042/100 ...done    (samba shared directories selinux)
043/100 ...done    (CUPS Browsing/BrowsePoll configuration)
044/100 ...done    (CVS Package Split)
...
|samba shared directories selinux          |notapplicable  |
|CUPS Browsing/BrowsePoll configuration    |notapplicable  |
|CVS Package Split                         |notapplicable  |
...

As mentioned above the Preupgrade Assistant only helps evaluating what problems might come up during the upgrade – the real step must be done with the tool redhat-upgrade-tool-cli. For that to work the CentOS 7 key must be imported first:

$ sudo rpm --import http://isoredirect.centos.org/centos/7/os/x86_64/RPM-GPG-KEY-CentOS-7

Afterwards, the actual upgrade tool can be called. As options it takes the future distribution version and a URL to pull the data from. Additionally I had to add the option --force since the tool complained that preupg was not run previously – although it was. As soon as the upgrade tool is called, it starts downloading all necessary information, packages and images, and afterwards asks for a reboot – the reboot does not happen automatically.

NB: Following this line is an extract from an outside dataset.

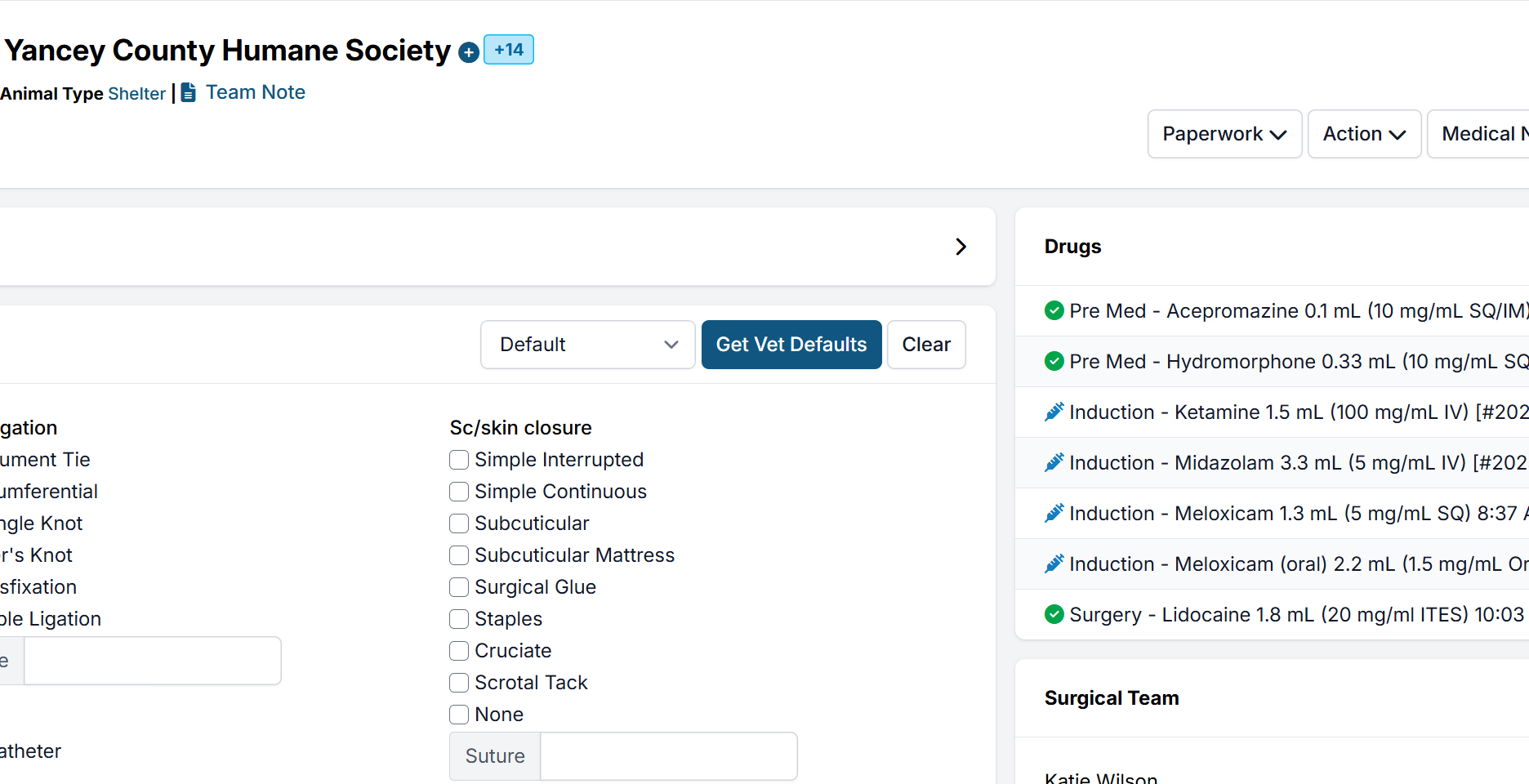Viewport: 1529px width, 784px height.
Task: Open the Default preset dropdown
Action: 587,345
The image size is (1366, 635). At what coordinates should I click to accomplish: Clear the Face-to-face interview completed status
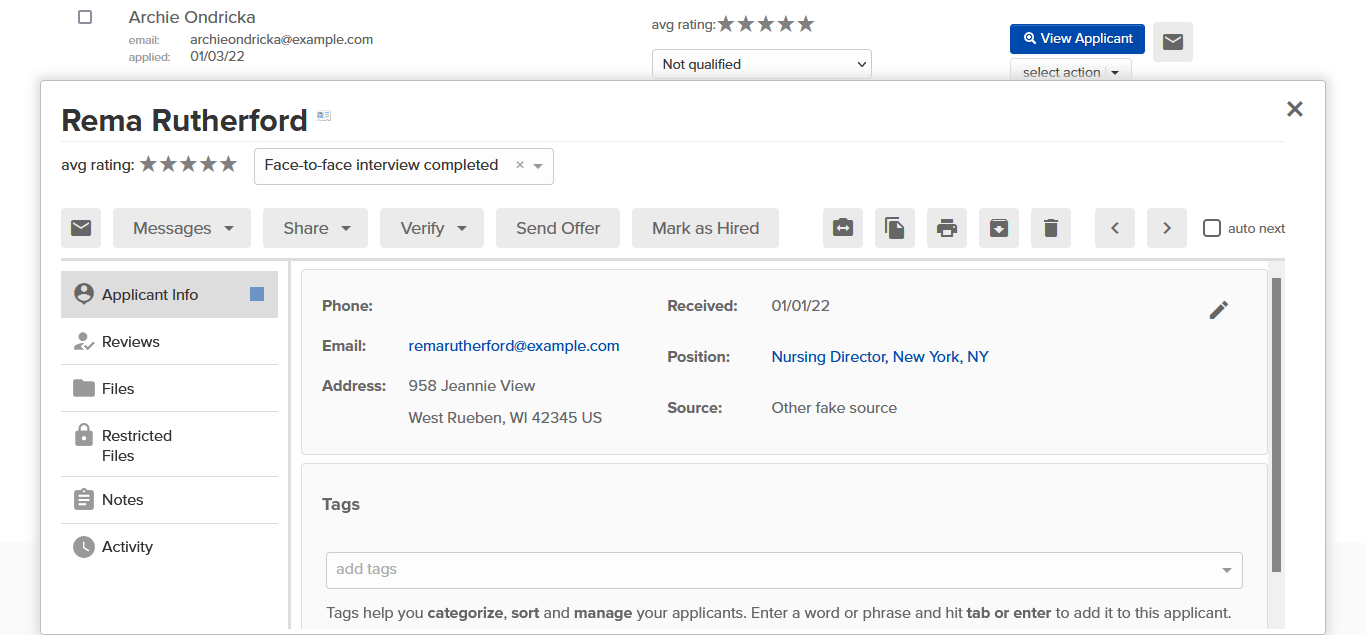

$ sudo /usr/bin/redhat-upgrade-tool-cli --force --network 7 --instrepo=http://mirror.centos.org/centos/7/os/x86_64
setting up repos...
.treeinfo                                                                                                                                            | 1.1 kB     00:00     
getting boot images...

After the reboot the machine updates itself with the help of the downloaded packages. Note that this phase does take some time, depending on the speed of the machine, expect minutes, not seconds. However, if everything turns out right, the next login will be into a CentOS 7 machine:

$ cat /etc/os-release 
NAME="CentOS Linux"
VERSION="7 (Core)"
ID="centos"
ID_LIKE="rhel fedora"
VERSION_ID="7"
PRETTY_NAME="CentOS Linux 7 (Core)"
ANSI_COLOR="0;31"
CPE_NAME="cpe:/o:centos:centos:7"
HOME_URL="https://www.centos.org/"
BUG_REPORT_URL="https://bugs.centos.org/"

Concluding it can be said that the upgrade tool worked quite nicely. While it is not comparable to a real live upgrade if offers a decent way to upgrade remote servers. I’ve tested it with a clean VM and also with a bare metal, remote server, and it worked surprisingly good. The analysis tool unfortunately did not perform how I expected it to work, but that might be due to the untested state or I was not using it properly. I’m looking forward what how that develops and improves over time.

But, again, and as mentioned before – don’t try this on your own prod servers.